Mayor of Greater Manchester Andy Burnham, Labour executive, was comfortably elected MP in alternate elections, an election victory allowing him to take a position to succeed Kir Starmer in the position of Prime Minister of the United Kingdom.

With 54.8% of the vote, i.e. a difference greater than 9,000 votes, 56-year-old Andy Burnham, a former minister under Gordon Brown and since 2017 mayor of Manchester, won Robert Kenyon by a difference of 34.5%), a candidate for Nigel Farage's anti-immigration Reform party, in the district of Maykerfield near Manchester (northwest England).

The Reform, which has been the first in the national polls for months and in early May, won the local elections in this region, thus suffering a major defeat.
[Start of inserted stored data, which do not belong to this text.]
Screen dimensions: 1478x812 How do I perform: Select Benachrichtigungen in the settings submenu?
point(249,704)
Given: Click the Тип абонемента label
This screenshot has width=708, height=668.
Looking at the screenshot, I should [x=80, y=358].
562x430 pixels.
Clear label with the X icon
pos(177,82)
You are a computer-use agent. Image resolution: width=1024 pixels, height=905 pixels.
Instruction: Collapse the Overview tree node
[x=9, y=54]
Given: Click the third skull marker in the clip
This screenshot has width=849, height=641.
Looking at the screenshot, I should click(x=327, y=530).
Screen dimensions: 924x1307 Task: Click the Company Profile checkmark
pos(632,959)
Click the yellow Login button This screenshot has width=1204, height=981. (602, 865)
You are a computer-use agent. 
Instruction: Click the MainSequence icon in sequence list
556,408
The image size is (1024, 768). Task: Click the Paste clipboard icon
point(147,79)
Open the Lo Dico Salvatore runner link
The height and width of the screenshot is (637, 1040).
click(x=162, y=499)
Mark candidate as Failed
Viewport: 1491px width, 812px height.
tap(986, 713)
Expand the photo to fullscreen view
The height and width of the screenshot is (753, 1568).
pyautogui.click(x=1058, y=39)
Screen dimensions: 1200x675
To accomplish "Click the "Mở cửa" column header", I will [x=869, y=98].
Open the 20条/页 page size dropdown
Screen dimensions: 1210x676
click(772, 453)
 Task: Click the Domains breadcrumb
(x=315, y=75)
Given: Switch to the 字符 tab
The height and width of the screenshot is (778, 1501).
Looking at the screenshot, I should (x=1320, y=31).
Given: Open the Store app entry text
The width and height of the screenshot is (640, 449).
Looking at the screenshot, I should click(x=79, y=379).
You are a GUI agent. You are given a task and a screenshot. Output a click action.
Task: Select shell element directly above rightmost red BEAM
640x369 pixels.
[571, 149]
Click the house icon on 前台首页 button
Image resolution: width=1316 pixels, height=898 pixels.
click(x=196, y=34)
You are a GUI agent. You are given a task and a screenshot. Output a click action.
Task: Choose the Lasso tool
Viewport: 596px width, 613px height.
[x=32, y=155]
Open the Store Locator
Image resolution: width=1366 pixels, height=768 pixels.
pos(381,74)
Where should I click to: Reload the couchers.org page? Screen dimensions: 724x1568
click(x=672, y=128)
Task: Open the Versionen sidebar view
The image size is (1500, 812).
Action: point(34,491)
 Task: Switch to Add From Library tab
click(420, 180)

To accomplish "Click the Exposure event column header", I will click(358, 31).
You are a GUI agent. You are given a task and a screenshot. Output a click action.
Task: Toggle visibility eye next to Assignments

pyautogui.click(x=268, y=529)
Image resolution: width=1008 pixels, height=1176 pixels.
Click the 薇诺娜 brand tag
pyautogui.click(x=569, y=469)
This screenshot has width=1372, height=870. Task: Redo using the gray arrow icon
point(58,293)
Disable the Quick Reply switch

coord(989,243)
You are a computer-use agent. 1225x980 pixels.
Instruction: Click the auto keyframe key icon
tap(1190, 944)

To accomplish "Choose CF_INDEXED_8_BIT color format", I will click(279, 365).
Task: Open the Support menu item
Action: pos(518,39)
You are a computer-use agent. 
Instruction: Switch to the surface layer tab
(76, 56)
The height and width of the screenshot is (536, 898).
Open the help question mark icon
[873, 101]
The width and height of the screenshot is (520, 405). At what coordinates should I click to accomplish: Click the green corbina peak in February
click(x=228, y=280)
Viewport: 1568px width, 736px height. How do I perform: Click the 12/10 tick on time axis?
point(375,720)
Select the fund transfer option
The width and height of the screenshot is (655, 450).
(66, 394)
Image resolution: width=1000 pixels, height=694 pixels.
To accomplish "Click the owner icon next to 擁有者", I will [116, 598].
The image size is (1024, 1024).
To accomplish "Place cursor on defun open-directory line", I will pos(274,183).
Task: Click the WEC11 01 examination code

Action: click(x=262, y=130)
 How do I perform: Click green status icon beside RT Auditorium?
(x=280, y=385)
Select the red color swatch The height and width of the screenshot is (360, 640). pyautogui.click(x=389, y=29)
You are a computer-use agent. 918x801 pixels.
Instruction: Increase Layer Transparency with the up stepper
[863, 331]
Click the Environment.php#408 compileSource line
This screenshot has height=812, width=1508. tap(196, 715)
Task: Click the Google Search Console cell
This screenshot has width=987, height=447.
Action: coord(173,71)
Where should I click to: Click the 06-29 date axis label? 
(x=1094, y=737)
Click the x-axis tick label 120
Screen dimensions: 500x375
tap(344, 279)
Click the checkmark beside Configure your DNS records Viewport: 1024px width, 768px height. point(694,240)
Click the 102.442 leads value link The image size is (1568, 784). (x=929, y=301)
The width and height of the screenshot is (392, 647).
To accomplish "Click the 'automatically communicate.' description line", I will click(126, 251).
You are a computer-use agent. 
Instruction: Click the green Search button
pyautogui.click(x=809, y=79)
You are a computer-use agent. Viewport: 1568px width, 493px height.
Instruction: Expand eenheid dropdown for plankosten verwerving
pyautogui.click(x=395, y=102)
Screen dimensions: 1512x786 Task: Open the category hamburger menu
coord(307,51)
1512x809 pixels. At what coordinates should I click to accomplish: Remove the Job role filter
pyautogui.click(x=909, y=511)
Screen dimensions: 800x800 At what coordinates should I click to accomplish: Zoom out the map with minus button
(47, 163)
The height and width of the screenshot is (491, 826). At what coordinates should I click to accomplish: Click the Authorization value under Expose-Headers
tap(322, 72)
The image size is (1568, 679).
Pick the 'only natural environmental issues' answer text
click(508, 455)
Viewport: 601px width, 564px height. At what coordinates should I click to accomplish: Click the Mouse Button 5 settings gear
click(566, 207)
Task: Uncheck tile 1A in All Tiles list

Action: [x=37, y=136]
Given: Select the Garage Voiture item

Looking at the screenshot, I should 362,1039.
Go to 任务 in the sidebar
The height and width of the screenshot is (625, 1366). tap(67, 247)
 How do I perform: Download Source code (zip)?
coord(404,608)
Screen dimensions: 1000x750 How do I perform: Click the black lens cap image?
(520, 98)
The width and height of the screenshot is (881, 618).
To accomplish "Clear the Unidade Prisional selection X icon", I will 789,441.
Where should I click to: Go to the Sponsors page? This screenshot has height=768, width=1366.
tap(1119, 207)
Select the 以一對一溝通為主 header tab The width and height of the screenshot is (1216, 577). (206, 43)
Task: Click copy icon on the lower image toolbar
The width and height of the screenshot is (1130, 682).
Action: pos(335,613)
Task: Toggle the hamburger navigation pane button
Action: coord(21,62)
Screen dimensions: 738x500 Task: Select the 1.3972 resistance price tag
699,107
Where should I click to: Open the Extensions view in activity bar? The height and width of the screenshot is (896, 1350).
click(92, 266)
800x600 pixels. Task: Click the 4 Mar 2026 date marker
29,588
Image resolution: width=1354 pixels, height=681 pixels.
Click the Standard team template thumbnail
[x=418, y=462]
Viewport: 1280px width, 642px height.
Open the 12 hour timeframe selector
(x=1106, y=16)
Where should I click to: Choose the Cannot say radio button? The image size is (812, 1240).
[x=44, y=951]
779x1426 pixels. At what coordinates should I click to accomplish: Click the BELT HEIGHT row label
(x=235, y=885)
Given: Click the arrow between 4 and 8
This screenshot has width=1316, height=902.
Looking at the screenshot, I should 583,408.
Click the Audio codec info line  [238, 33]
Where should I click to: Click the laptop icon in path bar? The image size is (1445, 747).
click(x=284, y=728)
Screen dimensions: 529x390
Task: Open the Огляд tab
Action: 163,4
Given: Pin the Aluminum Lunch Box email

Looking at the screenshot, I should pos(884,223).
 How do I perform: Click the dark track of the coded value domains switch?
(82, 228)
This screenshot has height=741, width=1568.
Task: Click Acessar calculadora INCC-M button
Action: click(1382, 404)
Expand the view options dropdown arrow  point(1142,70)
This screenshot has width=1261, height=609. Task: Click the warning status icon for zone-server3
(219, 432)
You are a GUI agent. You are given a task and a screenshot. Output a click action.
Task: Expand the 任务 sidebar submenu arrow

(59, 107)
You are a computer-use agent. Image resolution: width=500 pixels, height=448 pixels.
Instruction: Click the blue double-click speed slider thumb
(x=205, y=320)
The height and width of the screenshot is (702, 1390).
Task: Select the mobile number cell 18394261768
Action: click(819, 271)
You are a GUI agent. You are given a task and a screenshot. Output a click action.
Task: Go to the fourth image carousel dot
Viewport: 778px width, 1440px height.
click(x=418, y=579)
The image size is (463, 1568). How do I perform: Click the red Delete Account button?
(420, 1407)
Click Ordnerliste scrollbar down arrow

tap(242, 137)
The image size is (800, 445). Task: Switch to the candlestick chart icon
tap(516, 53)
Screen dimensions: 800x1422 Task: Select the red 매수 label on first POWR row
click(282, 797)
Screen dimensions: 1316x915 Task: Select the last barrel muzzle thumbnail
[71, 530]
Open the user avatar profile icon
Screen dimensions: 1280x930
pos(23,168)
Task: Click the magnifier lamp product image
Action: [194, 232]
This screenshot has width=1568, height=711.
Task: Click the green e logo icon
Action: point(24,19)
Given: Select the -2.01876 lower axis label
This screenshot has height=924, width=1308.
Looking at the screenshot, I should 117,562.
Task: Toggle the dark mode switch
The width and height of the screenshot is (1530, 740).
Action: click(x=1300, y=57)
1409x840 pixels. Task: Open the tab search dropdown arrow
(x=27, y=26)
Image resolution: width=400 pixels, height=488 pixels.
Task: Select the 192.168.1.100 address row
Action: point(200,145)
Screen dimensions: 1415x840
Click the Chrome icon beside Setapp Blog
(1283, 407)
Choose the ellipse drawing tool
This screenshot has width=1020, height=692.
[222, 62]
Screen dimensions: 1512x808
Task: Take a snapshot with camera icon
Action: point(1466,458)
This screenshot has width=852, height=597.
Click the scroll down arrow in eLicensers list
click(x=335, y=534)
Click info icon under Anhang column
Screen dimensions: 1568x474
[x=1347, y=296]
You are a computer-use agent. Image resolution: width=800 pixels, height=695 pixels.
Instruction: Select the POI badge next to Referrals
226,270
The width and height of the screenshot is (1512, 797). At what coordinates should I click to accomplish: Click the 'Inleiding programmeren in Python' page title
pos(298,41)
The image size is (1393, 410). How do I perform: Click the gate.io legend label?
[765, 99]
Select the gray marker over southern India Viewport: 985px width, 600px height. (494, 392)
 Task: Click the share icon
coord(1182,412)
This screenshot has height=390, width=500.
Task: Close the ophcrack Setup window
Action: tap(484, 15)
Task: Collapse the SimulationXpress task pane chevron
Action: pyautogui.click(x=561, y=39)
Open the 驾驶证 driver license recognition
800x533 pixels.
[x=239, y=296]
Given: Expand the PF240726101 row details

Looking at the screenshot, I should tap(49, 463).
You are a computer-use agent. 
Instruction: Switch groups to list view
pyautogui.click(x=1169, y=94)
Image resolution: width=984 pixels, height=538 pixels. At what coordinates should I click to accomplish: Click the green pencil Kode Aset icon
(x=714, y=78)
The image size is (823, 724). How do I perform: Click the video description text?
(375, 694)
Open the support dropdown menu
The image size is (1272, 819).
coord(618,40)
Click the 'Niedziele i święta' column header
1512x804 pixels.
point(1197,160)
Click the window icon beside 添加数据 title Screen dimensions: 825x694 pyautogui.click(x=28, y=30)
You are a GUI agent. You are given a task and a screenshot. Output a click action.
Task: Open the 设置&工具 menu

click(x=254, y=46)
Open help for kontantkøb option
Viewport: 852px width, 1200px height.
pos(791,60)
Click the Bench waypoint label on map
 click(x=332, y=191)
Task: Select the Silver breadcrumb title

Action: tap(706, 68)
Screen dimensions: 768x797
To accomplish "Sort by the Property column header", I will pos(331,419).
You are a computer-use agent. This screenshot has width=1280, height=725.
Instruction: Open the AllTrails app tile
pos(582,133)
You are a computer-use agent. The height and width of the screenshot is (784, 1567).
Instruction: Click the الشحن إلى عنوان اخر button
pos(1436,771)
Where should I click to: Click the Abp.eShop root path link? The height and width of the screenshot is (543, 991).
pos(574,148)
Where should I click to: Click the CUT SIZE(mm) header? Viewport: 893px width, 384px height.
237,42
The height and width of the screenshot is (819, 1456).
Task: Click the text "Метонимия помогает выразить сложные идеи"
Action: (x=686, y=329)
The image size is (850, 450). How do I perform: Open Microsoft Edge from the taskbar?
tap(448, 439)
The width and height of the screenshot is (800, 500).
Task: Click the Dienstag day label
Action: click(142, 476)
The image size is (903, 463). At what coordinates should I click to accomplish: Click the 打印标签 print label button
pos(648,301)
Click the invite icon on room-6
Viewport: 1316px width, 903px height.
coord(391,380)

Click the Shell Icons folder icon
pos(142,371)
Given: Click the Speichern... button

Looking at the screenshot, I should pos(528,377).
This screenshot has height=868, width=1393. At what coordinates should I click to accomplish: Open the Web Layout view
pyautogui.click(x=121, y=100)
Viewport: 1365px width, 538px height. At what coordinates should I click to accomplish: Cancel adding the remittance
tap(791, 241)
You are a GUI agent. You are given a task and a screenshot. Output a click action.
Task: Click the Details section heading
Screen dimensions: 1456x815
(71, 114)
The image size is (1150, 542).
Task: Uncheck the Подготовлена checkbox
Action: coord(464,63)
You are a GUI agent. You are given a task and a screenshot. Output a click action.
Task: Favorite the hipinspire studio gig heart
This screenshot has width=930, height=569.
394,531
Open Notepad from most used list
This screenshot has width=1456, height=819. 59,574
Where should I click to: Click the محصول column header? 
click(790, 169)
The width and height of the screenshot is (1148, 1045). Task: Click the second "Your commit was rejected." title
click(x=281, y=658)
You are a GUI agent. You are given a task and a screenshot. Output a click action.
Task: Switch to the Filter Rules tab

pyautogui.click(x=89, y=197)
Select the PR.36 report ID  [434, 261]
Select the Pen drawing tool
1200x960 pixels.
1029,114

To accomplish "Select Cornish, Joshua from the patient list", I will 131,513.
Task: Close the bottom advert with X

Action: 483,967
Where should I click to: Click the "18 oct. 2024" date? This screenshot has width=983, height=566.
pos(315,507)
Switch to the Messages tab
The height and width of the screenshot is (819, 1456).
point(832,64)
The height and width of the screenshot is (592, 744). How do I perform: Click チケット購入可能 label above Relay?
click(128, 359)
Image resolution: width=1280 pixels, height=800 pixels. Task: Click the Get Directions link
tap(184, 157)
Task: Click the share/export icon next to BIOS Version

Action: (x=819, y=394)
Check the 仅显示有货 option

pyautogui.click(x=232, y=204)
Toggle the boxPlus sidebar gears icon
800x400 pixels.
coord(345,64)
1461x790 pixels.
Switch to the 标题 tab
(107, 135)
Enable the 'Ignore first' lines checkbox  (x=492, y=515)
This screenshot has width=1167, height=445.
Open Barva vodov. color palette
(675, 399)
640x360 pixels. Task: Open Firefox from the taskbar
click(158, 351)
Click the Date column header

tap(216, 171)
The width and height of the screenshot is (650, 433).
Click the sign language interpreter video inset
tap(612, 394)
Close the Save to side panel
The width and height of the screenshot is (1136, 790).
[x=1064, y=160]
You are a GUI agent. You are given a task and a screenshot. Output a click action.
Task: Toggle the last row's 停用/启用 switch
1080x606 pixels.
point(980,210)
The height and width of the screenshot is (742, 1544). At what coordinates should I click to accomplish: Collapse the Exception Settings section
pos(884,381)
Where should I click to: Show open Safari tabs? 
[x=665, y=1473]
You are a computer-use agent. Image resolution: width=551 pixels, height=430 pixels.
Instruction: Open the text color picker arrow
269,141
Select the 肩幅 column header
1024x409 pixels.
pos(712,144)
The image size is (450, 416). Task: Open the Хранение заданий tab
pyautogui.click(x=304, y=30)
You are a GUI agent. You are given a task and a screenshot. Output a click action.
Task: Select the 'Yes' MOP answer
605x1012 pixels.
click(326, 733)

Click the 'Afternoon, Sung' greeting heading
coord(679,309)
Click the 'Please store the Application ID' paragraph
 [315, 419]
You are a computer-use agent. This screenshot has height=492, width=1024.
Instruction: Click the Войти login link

It faces the competition of a new, more far-right party, Restore Britain, whose candidate Rebecca Shepherd came third to 6.8% of the vote, with a distance ahead of the Conservative candidate (2.2%).

"I tell my party: it's a last chance to change," Burnham said when the results of the vote were announced, which recorded a large turnout.

"The whole world knows that politics does not work, the whole world can feel that the country is not currently where it should be. This evening he can mark a turning point," he added applauded by his followers.

Reuters notes that Andy Burnham's victory means that he will now be able to challenge or participate in a race to replace Starmer, who records some of the worst popularity rates any leader ever had. But the key question, according to the British agency, is when and how it will do it.